*** Opening Given data ***
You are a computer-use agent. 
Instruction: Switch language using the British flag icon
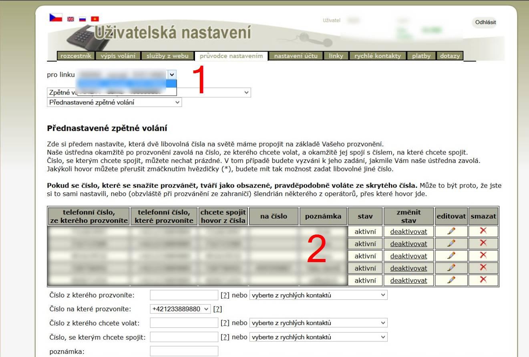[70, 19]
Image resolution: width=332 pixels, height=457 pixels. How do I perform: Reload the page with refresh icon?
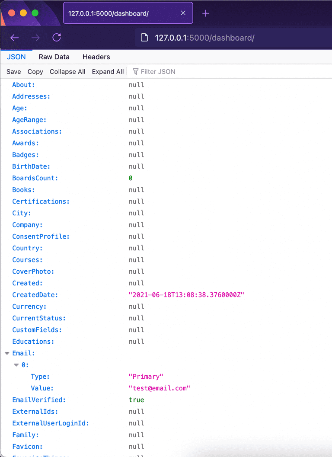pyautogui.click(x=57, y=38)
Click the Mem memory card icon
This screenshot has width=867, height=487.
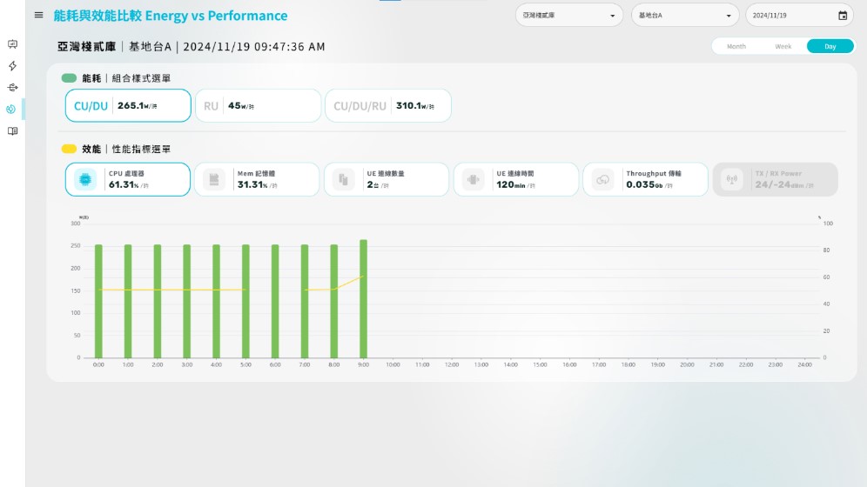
*** Closing Given data ***
*** Opening Given data ***
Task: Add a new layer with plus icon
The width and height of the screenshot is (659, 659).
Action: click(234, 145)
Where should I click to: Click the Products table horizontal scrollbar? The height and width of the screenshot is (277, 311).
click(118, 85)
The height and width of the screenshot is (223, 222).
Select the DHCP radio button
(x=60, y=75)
*** Closing Given data ***
*** Opening Given data ***
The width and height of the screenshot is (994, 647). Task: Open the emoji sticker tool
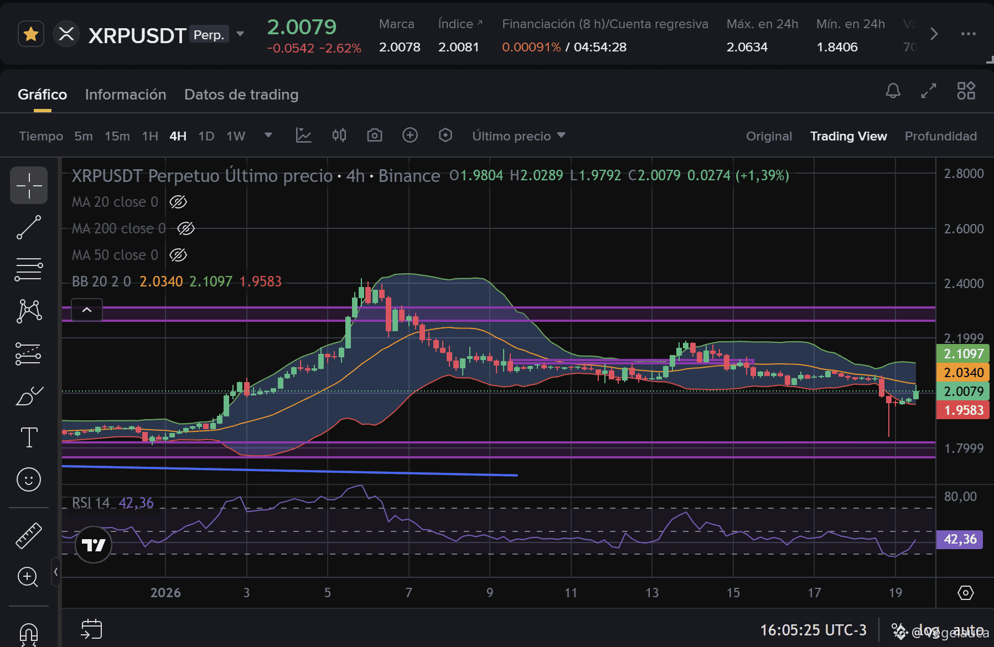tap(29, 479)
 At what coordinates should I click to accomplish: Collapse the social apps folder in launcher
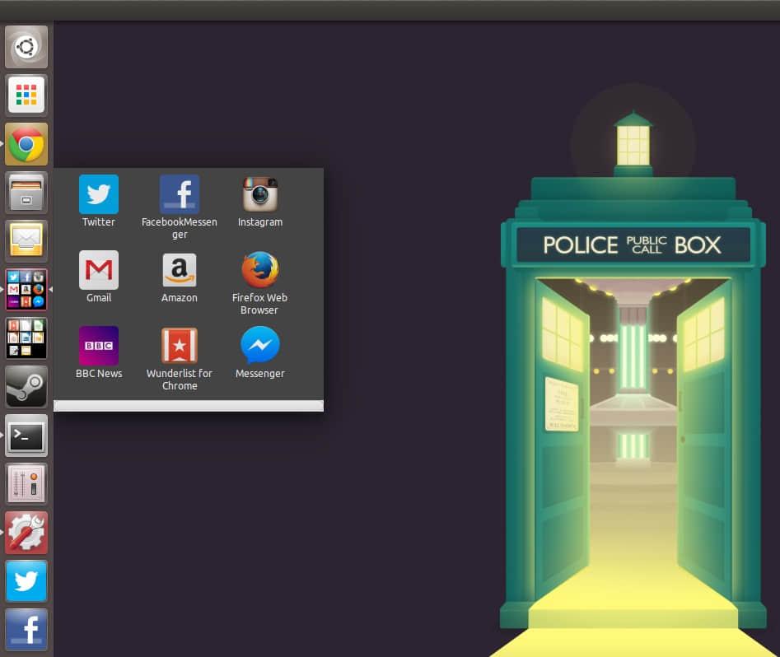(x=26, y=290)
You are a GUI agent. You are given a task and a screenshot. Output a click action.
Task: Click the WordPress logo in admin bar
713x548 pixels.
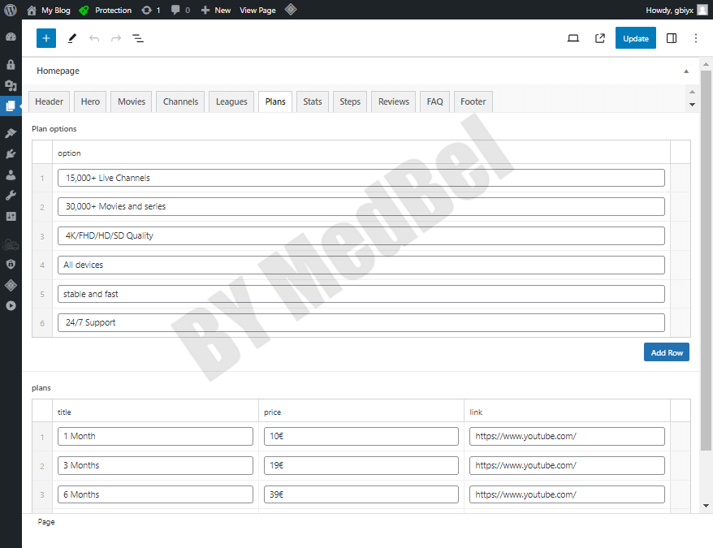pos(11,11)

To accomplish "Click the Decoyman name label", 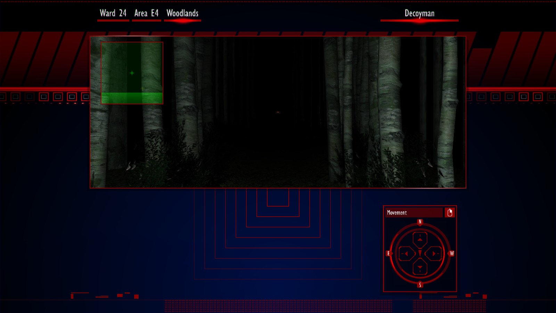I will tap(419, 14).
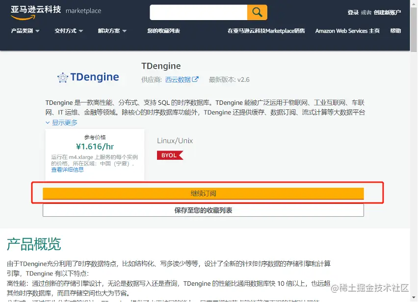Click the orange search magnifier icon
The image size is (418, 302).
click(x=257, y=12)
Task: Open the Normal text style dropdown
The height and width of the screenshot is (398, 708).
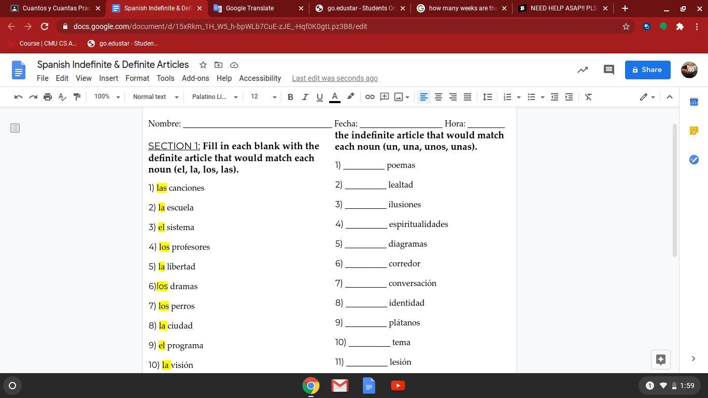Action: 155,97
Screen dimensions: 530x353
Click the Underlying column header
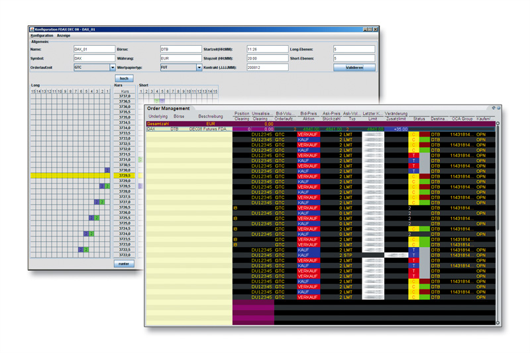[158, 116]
*** Closing Given data ***
Problem to solve: Output exactly those lines of the data above that run from the line with "Image resolution: width=332" up to and including the line with "This screenshot has width=867, height=487.". No pictures go in.

Solved exercise:
Image resolution: width=332 pixels, height=457 pixels. How do I perform: Reload the page with refresh icon?
pyautogui.click(x=57, y=38)
Click the Mem memory card icon
This screenshot has width=867, height=487.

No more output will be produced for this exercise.